INSTRUCTIONS TO FOLLOW :: The response should consist only of the lines from the one with "How do I perform: Click" to the end of the data below, copied exactly and without pictures.
════════
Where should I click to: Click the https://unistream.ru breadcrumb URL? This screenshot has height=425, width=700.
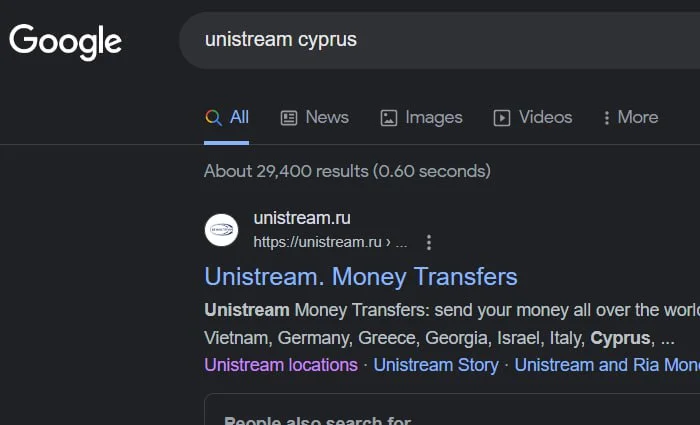click(318, 242)
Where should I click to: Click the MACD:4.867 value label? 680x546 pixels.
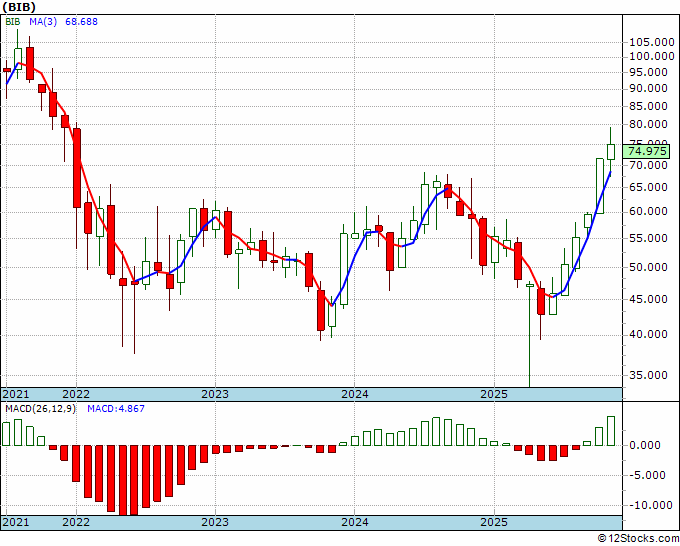116,409

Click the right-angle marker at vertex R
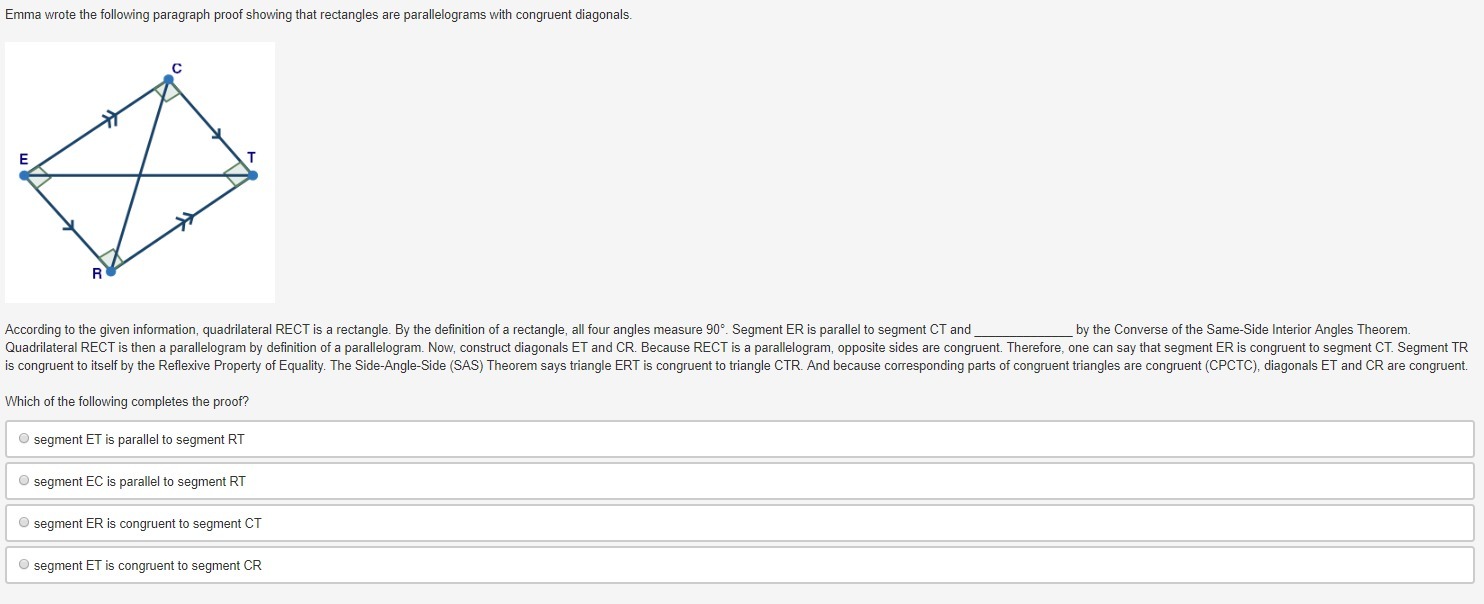[111, 258]
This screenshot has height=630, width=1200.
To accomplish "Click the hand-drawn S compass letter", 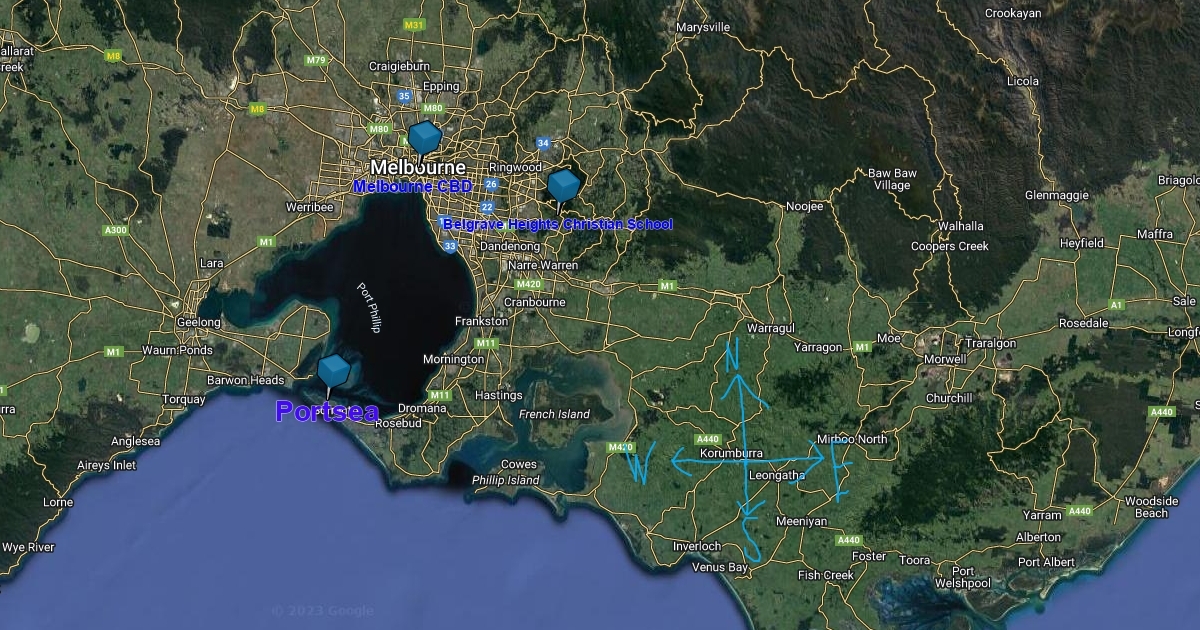I will [750, 541].

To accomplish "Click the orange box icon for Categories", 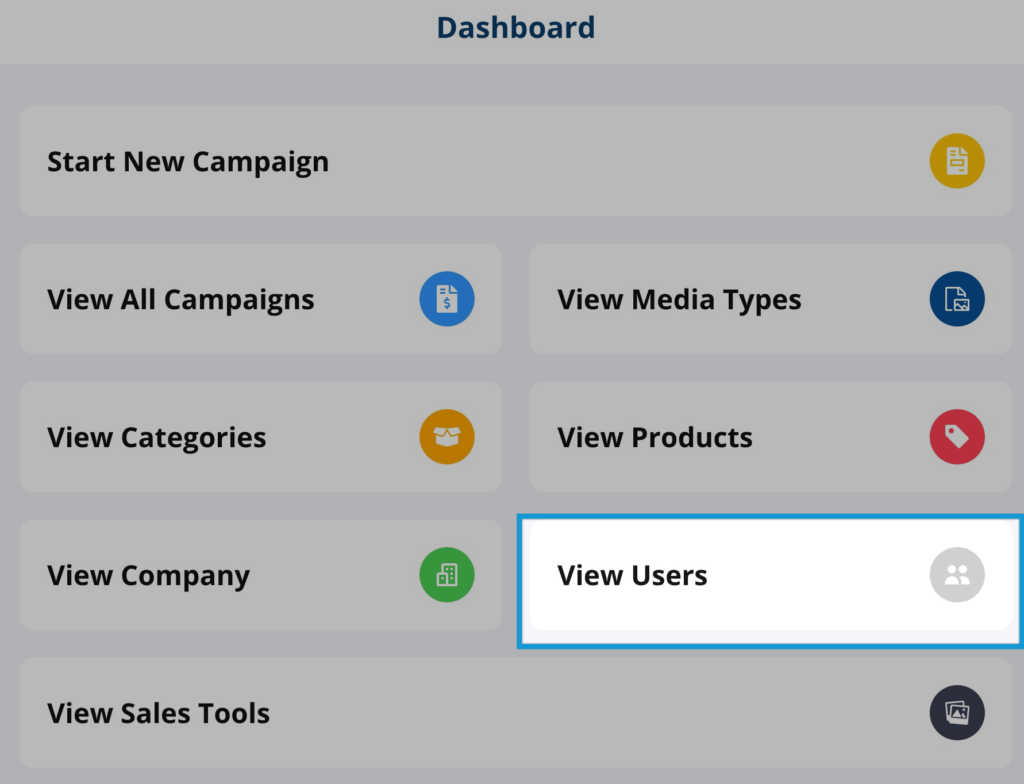I will [x=447, y=436].
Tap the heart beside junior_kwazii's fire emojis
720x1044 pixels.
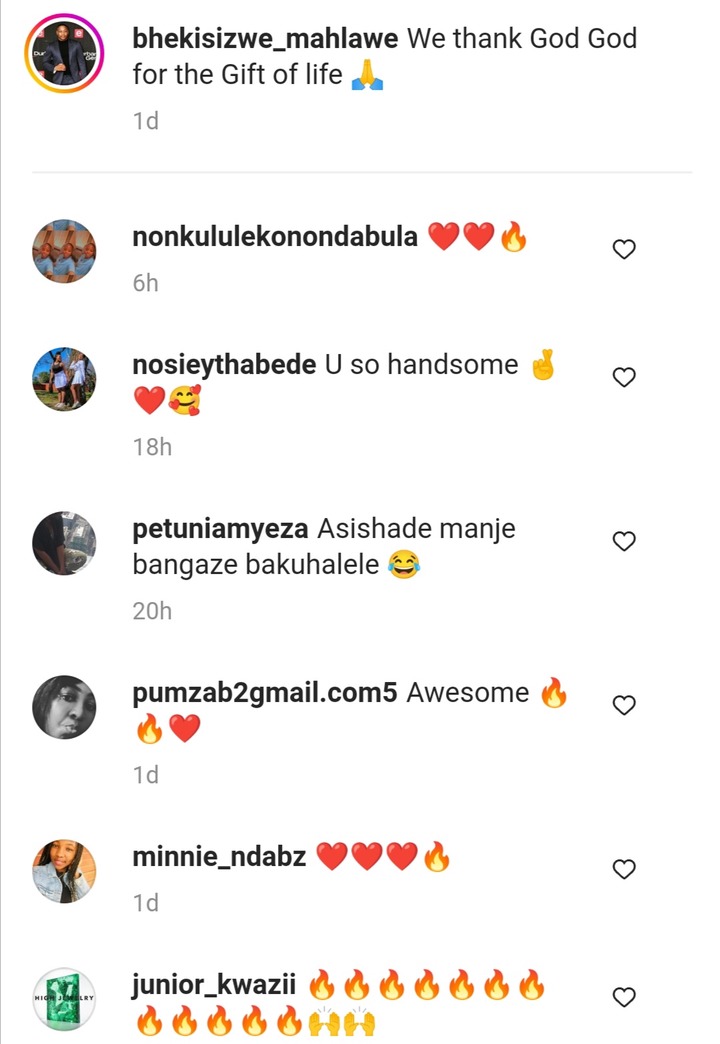coord(624,997)
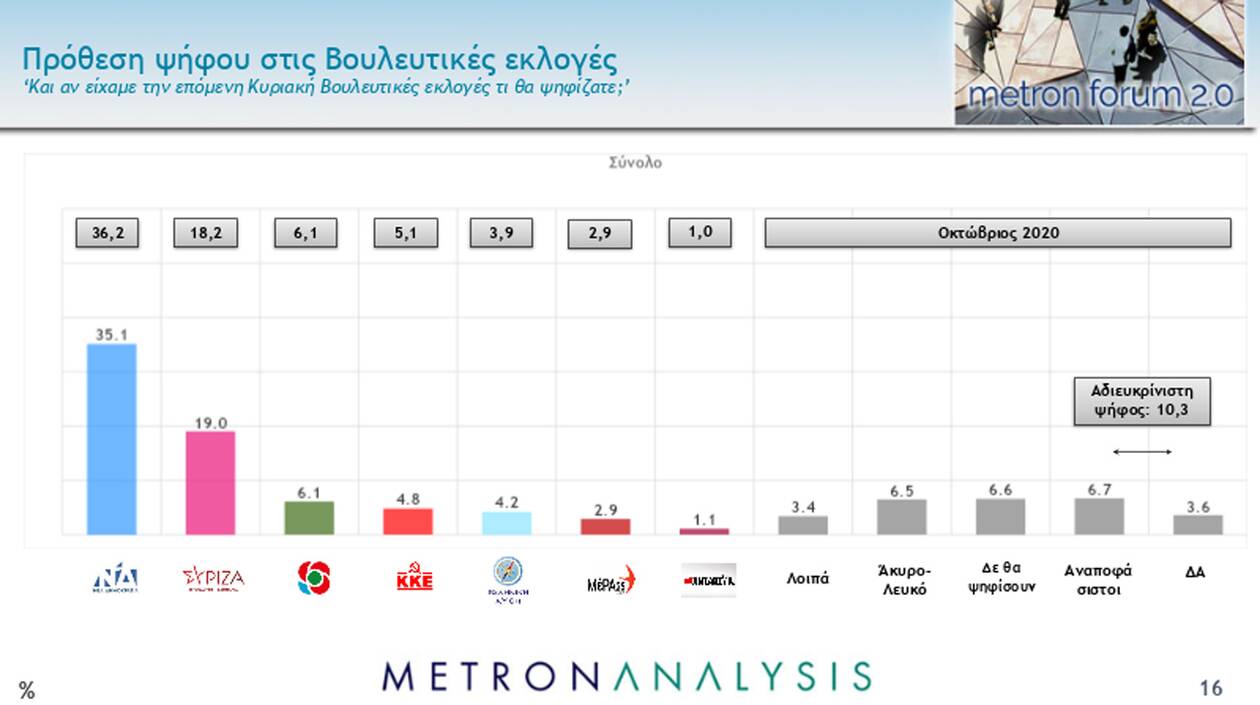Click the seventh party logo with black background
1260x705 pixels.
[x=708, y=580]
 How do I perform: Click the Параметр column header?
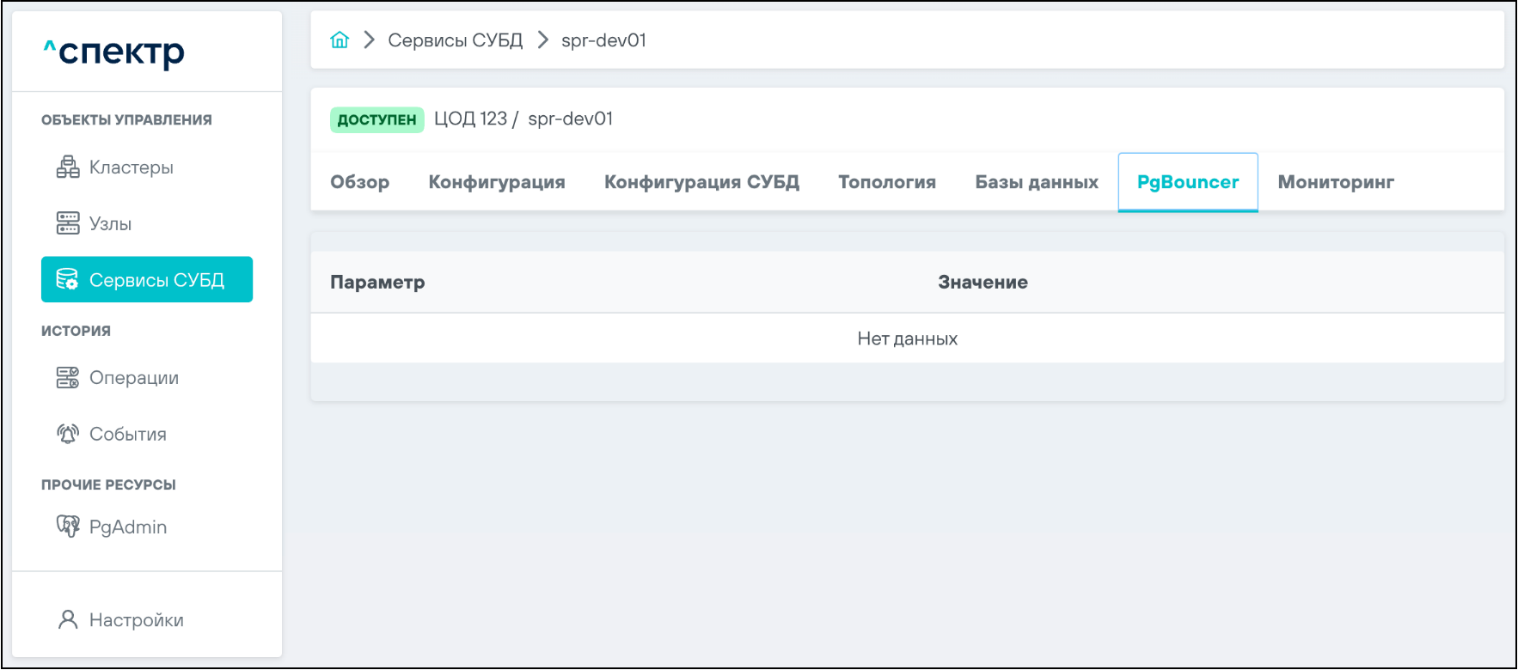378,282
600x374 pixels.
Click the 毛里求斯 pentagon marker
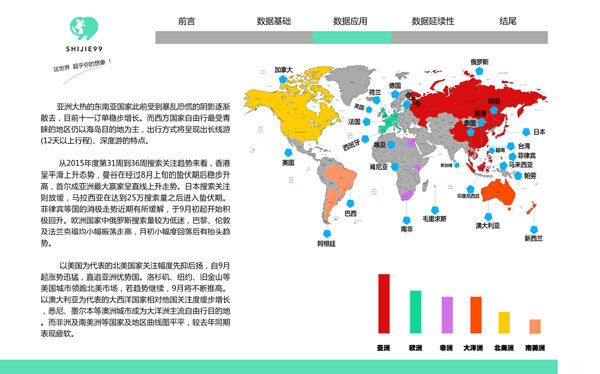435,210
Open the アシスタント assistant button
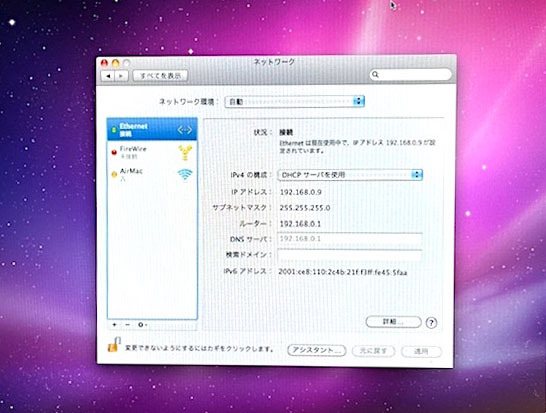Screen dimensions: 546x413 (317, 350)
════════
RESULT FOR THIS EXERCISE ::
 How do I perform: Click the Параметр column header?
378,282
600x374 pixels.
Click the 毛里求斯 pentagon marker
435,210
Open the アシスタント assistant button
Screen dimensions: 546x413 (317, 350)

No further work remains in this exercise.